Hello, Please let me know if I should search another site for an answer.
Thanks

----------


## Allan Murphy

Send a zipped copy of your database with your query and the table(s) associated with the query.

----------


## RayA

Send it where ?

----------


## Allan Murphy

Please attach a zipped copy as a post to this forum.

----------


## RayA

> Please attach a zipped copy as a post to this forum.


I can't for the life of me figure out how to attached the zip file. I'll keep trying. Thanks

----------


## Allan Murphy

Just under the Quick Reply of this post is a button called *Go Advanced*. The Go Advanced opens a new page that allows you to enter a longer reply and format your reply e.g. make words Bold, Italics, Underline etc.. 

If you scroll down on the page you will see a section named *Attachments* click on the *Attachments* button a popup is displayed then click on *Add files* in the top right hand corner of the popup. Add your zip file then click on *Done* at the bottom right hand corner of the popup

----------


## RayA

Here's the SQL Query - I attached the zipped database

SELECT [TestData 2].Amount_Paid, [TestData 2].Charges, [TestData 2].Coinsurance, [TestData 2].Deductible,  [TestData 2].Copayment, [TestData 2].Allowed_Amount
FROM [TestData 2]
WHERE ((([TestData 2].Coinsurance)=[Allowed_Amount]*0.2));

----------


## Allan Murphy

Your SQL is correct but the problems lies with your data.

Is the data in the table from an external source or was it entered into the table via a form etc.?  The coinsurance field  for the first record is displayed as $19.30 but if you place your cursor in the field the value is actually $19.9299. Because of your format property the second decimal place is rounded up. 

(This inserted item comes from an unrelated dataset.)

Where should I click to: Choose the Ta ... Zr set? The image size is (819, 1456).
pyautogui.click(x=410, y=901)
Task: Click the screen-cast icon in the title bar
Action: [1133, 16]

This also applies to the values in the Allowed_Amount fields As an example for record 2 this amount is shown as $289.90 but it is actually $289.8999.

----------


## RayA

> Your SQL is correct but the problems lies with your data.
> 
> Is the data in the table from an external source or was it entered into the table via a form etc.?  The coinsurance field  for the first record is displayed as $19.30 but if you place your cursor in the field the value is actually $19.9299. Because of your format property the second decimal place is rounded up. 
> 
> This also applies to the values in the Allowed_Amount fields As an example for record 2 this amount is shown as $289.90 but it is actually $289.8999.


Hi,
Thank you for help and explanation, greatly appreciated.
The data is from a mainframe application, a central database is created by a "stored process" which extracts the required data based on the selection criteria that we enter into the "stored process" parameters.
I will ask the owner of the "stored process" if a change can be made to create the currency columns with a "Rounded" option, I'm guessing that would resolve the issue.
If the cost for the modification is not feasible then I will create a process to reformat the currency columns.
Thanks again, Have a great day.
Ray A.




I will have to develop an interim step that will re-format the currency columns.

----------